The pattern you should steal
This works for anything. Not just meetings. Here's the sequence:
- Start with the right question. Not "how do I fix X" but "what is X actually for?" Decompose the function, not the format.
- Reduce to the irreducible set. Push until you can't merge any further. If your list has overlap, it's not done.
- Design one solution per function. Use your experience, your judgment, your opinions. Don't ask the AI what to do. Tell the AI what you want.
- Say "build it." Give Claude the structure and let it produce the artifact — the document, the code, the proposal, the system.
- Review and ship. You're the editor. You approve. Then it's real.
The whole thing takes less time than the meeting you're complaining about.
Why this matters
People think AI replaces thinking. It doesn't. It replaces the production work around thinking. I still had to know why meetings fail. I still had to decide that blind input beats live brainstorming. I still had to insist that dissent gets preserved. Those are human calls — judgment, values, experience.

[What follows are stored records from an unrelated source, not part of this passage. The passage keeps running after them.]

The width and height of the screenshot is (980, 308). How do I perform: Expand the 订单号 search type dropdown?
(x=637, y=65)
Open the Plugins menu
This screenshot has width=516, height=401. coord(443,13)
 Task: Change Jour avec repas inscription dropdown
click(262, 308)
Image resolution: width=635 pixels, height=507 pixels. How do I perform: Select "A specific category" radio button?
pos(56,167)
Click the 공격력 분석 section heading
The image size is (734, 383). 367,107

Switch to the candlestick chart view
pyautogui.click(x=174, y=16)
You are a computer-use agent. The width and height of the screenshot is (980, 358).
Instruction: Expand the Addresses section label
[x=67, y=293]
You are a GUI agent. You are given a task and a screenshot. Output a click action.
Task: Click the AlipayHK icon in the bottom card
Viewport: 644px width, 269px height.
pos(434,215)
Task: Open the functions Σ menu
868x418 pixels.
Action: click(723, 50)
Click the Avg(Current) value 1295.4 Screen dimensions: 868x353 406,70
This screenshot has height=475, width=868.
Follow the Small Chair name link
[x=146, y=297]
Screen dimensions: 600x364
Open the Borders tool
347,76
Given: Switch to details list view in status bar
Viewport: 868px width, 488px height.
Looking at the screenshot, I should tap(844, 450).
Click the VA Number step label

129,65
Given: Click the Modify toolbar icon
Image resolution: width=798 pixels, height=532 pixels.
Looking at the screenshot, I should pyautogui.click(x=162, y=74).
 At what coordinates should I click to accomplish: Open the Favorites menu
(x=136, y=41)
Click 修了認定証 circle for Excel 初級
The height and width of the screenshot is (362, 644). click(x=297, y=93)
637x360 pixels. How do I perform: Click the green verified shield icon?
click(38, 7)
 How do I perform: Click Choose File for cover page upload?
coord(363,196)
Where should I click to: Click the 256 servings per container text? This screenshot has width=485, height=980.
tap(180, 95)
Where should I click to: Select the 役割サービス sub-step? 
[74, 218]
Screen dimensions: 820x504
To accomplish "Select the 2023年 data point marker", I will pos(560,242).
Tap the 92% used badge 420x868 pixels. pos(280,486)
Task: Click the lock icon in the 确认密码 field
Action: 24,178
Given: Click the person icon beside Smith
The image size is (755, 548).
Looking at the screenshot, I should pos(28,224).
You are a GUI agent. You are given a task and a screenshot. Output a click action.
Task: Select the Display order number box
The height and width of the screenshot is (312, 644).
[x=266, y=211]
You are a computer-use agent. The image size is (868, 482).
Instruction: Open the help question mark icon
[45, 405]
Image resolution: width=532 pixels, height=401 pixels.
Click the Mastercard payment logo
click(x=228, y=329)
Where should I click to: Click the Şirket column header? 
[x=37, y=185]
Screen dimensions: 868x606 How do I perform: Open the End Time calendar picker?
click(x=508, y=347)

What I didn't have to do is spend three weeks writing a 30-page proposal. I didn't have to format questionnaires. I didn't have to draw pipeline diagrams. I didn't have to write a phased adoption plan. The AI did all of that, in one session, from four lines of plain English.
That's YOU++. You think. It types. You ship.
Disclosure: This page was generated by Claude (Anthropic) under Bill's direction. The meeting reform patterns are Bill's, derived from decades of sitting in rooms watching people pretend to listen.